Mapping India-Pakistan military power
India strives to render Pakistan strategically irrelevant to better focus its attention on China. But neither Pakistan nor China has an interest in allowing that to happen.
It’s an ongoing saga of which we saw the most recent instalment some weeks ago, following late-April terrorist attacks at Pahalgam in Indian Kashmir. As an indicator of the broader military balance on the subcontinent, the recent confrontation suggests that even though India’s eye is on China for the long term, Pakistan is still a problem it cannot ignore.
A new policy brief by ASPI, released today, outlines the quantitative military balance between India and Pakistan.
By the numbers, the India-Pakistan military balance is fairly favourable to India. In every year since 1956, India has outspent Pakistan on defence (in real terms) by a factor of at least 4.5—even by a factor of 10 in the most recent budget. India’s armed forces field more personnel than Pakistan’s across the board, most prominently the land forces, which field 1.2 million active-duty soldiers against Pakistan’s 560,000.
While India’s army is very large, its equipment is dated. Its fleet of almost 4,000 main battle tanks, largely devoted to the western front against Pakistan, is composed mainly of Russian T-72s and T-90s. These are decades-old and demand costly ongoing modernisation. India’s armoured personnel carriers and infantry fighting vehicles, of various models in the Soviet BMP series, are likewise mainly of Cold War vintage. And he vast majority of India’s artillery is towed rather than self-propelled, though it’s complemented with a few hundred mobile multiple rocket launchers.
While India dwarfs it in some metrics, Pakistan is a considerable military power. However, its half-million-strong army has similar equipment issues. It fields a melange of 2,500 main battle tanks, largely Chinese in origin (bought wholesale or co-developed), that are in various phases of indigenous-led modernisation. The Al-Zarrar—the most common in Pakistan’s fleet, with about 500 in the inventory—is a heavily-upgraded Chinese Type 59, itself derivative of a Soviet design from the mid-1950s.
For mobility, Pakistan’s army depends primarily on armoured personnel carriers rather than infantry fighting vehicles, which are more capable. Most of the armoured personnel carriers are of various versions of the US-built M113. Pakistan does have more self-propelled artillery than India, likewise mostly American in origin, but this too is dated. Most are M109 howitzer in various versions and acquired in the Cold War.
Still, large-scale ground warfare between India and Pakistan seems unlikely for the time being. Recent confrontations, including in 2019 and this year, have played out largely in the skies—a domain where India’s ambitions still outpace its capabilities.
India’s air force, structured for a potential two-front war with China and Pakistan, is authorized at 42 combat squadrons, but it fields just 31. That gap isn’t closing anytime soon, as aging aircraft retire faster than replacements arrive.

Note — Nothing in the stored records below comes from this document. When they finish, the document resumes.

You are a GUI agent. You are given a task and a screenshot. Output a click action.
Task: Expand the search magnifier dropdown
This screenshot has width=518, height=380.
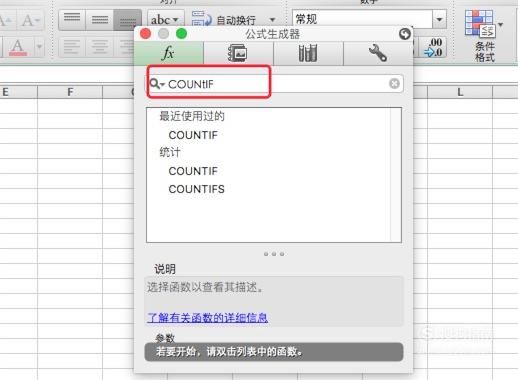click(x=157, y=84)
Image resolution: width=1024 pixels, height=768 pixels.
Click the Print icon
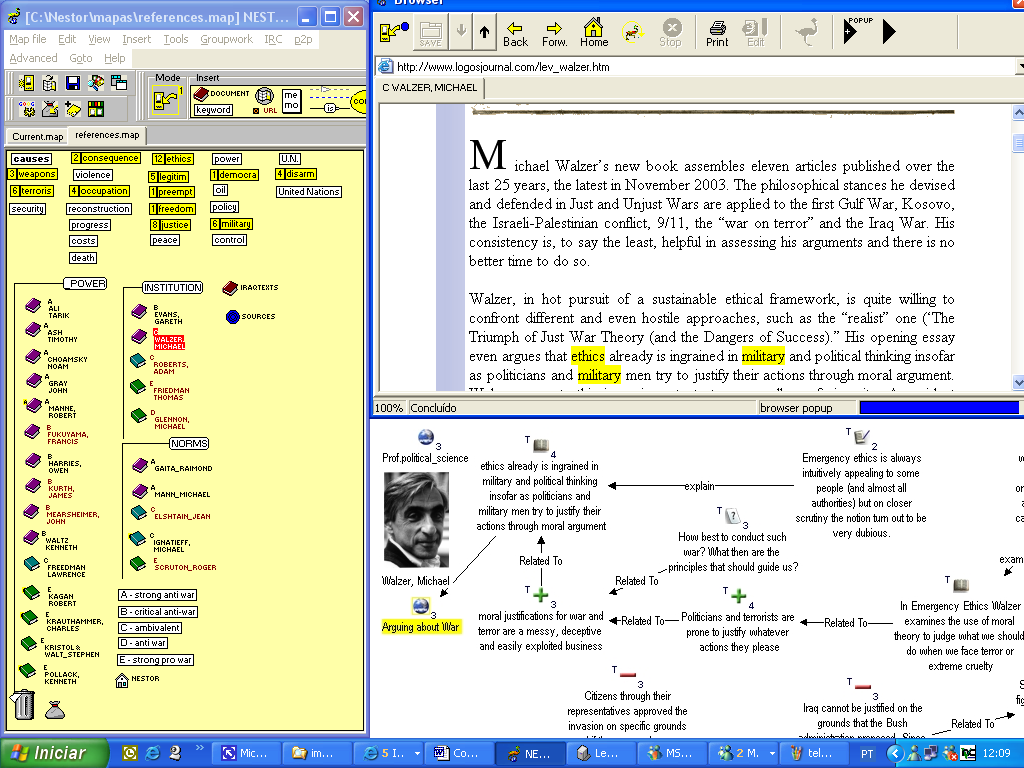coord(716,33)
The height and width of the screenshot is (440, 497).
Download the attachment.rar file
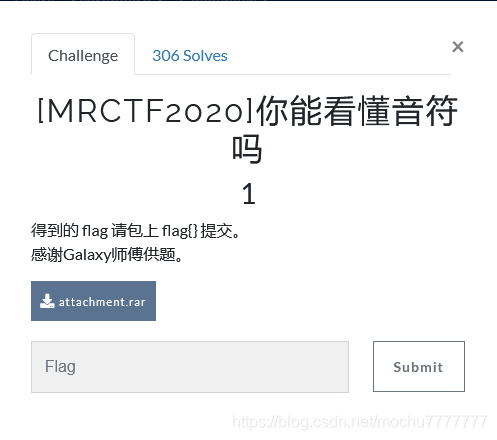pos(93,301)
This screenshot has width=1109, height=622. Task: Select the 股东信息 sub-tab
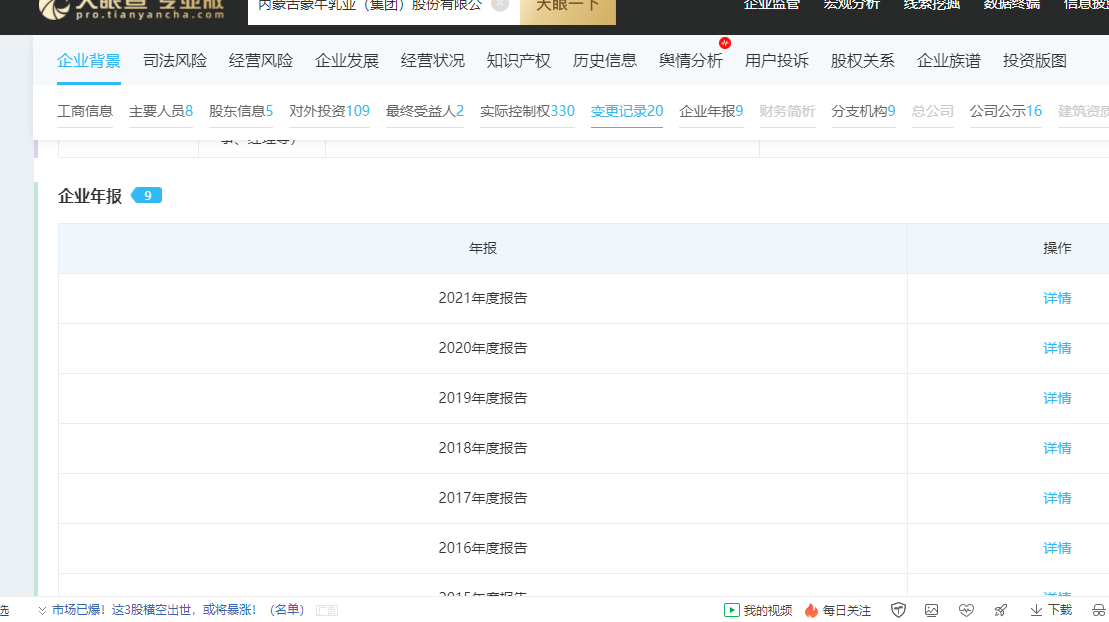(240, 111)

India still flies Cold War-era MiG-21s, though their retirement is imminent. Its also has around three dozen Rafales, a few hundred Su-30s and a growing number of indigenous Tejas fighters. The Tejas, while a subject of national pride, is a light fighter, arguably ill-suited for high-end missions against the numerically superior Chinese air force.
Pakistan’s 17 combat squadrons are a mixed bag: aging F-16s, Chinese JF-17s, newer J-10s and a few Mirage IIIs and Mirage 5s. Despite being outnumbered, Pakistan’s air force has held its own in recent air-to-air engagements, including those in 2019 and 2025.
At sea, India holds a clear advantage. It operates two aircraft carriers (each displacing around 45,000 tons), while Pakistan has none. The Indian Navy also boasts 12 destroyers and 15 frigates. However, its submarine fleet is a concern: of 16 attack submarines, only five are modern. The rest are old German Type 209s and Russian Kilo-class boats. India does have two nuclear-powered ballistic missile submarines, though these are unlikely to play a role in a Pakistan-focused scenario.
Pakistan’s naval assets are more modest: five older Agosta-class submarines, a dozen frigates, and some land-based maritime patrol aircraft. In sheer displacement and capability, India dominates the maritime domain.
Of course, numbers don’t tell the whole story. This snapshot doesn’t account for training, leadership or the strategic diversion of Indian forces towards China. Several Indian infantry divisions are deployed along the northern border, and the air force and navy must also split their attention between two fronts.
Still, the broad contours are clear: India enjoys naval superiority and a larger, though overstretched, air force. Pakistan, while outgunned, has shown tactical resilience. Crucially, India cannot afford to focus solely on its western neighbour.
Since the 1960s, Indian planners have worried about the possibility of collusion between Pakistan and China. This concern shaped key decisions—such as the timing of the 1971 war, which India is believed to have chosen to launch in December of that year partly to minimise the risk of Chinese intervention during the Himalayan winter.
Since 2010, Indian officials have spoken more openly about the two-front challenge, acknowledging that any conflict with Pakistan could be complicated by Chinese pressure in the north.